When I first
learned this concept in
Vector Calculus and
Ordinary Differential Equations, it seemed really pointless.
Hardcore math
geeks don't solve diff eq's with no pansy-ass Integrating Factors!
Then I took Thermodynamics.
Basically, in Physics they are important because they illustrate the idea of
path independancy. The definition of an exact differential is as follows:
If there exists a function T(x,y) such that the partial of T with respect to x equals P(x,y) and the partial of T with respect to y equals Q(x,y), the
differential equation formed by P(x,y) + Q(x,y) * y' = 0 is exact.

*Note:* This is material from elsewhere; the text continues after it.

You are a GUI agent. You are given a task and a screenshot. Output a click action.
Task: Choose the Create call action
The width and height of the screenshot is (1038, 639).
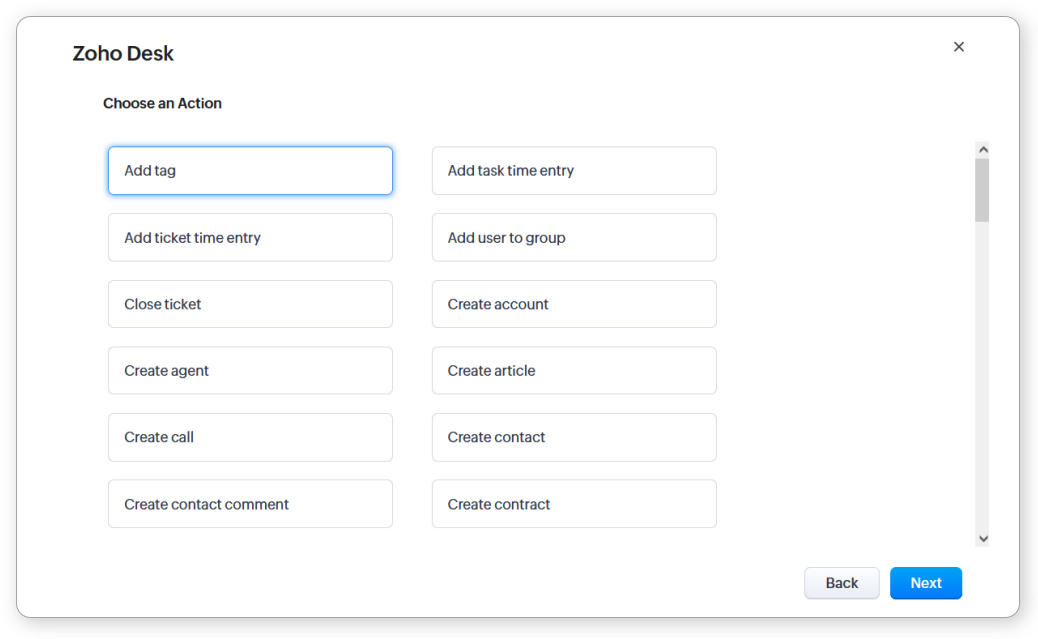[x=250, y=437]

This is because the function y(x) that satisfied the equation obtained by differentiating T(x,y) with
respect to x by the
chain rule. (Looks a hell of a lot like
Green's Theorem).
Now, this just sounds more and more complicated and pointless. What's the point?
For equations that are exact differentials, there is a general solution. And general solutions, as everybody knows, are very good things.
To make a non-exact differential into an exact differential for easier solving involves an
Integrating Factor. You multiply the whole equation by an integrating factor, which is either previously
determined or just guess one that seems to 'fit' with the equation.
In
thermo, these exact differentials are known as
state functions because they depend only on the inital and final
state of the system and not the
path traversed.
Entropy is an exact differential. Heat is not.
I thought that was kind of cool. It turns out to be extremely
logical because entropy is defined as a state of a system, similar to
mass or
volume, while heat is not. Therefore, the integrating factor to express
heat is 1/T.
So the whole point of
thermodynamics is to simply invent a set of functions which describe the system but have
exact differentials with respect to variables P,T,V and S.